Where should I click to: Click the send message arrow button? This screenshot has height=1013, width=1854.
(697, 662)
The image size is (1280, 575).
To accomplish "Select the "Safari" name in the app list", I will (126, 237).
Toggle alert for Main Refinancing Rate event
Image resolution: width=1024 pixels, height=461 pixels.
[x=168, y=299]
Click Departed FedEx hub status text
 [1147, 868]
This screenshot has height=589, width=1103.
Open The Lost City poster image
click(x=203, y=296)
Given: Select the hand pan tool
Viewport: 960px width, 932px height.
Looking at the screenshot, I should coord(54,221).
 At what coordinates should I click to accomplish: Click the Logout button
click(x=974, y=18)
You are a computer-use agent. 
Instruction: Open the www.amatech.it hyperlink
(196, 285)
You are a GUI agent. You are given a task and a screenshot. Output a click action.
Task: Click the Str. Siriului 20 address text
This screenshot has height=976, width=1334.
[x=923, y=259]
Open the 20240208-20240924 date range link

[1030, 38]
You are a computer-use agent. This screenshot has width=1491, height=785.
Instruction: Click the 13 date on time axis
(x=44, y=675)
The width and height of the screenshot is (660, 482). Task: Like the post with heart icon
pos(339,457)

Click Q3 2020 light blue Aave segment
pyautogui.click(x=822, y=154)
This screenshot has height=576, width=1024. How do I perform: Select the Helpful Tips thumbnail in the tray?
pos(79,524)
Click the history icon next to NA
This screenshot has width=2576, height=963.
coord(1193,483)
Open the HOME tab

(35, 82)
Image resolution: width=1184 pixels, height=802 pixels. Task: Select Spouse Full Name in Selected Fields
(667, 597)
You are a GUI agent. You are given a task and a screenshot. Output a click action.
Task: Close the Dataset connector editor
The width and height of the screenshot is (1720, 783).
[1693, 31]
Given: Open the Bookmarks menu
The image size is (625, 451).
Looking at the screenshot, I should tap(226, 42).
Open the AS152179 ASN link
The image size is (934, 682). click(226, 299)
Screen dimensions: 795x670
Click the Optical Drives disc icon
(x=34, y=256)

::::

▶ **TASK INSTRUCTIONS**:
For this exercise, copy word for word the line that contains "Click Q3 2020 light blue Aave segment" and every line after it, ending with the last line of the entries above.

▶ **RESPONSE TO THIS EXERCISE**:
Click Q3 2020 light blue Aave segment
pyautogui.click(x=822, y=154)
This screenshot has height=576, width=1024. How do I perform: Select the Helpful Tips thumbnail in the tray?
pos(79,524)
Click the history icon next to NA
This screenshot has width=2576, height=963.
coord(1193,483)
Open the HOME tab

(35, 82)
Image resolution: width=1184 pixels, height=802 pixels. Task: Select Spouse Full Name in Selected Fields
(667, 597)
You are a GUI agent. You are given a task and a screenshot. Output a click action.
Task: Close the Dataset connector editor
The width and height of the screenshot is (1720, 783).
[1693, 31]
Given: Open the Bookmarks menu
The image size is (625, 451).
Looking at the screenshot, I should tap(226, 42).
Open the AS152179 ASN link
The image size is (934, 682). click(226, 299)
Screen dimensions: 795x670
Click the Optical Drives disc icon
(x=34, y=256)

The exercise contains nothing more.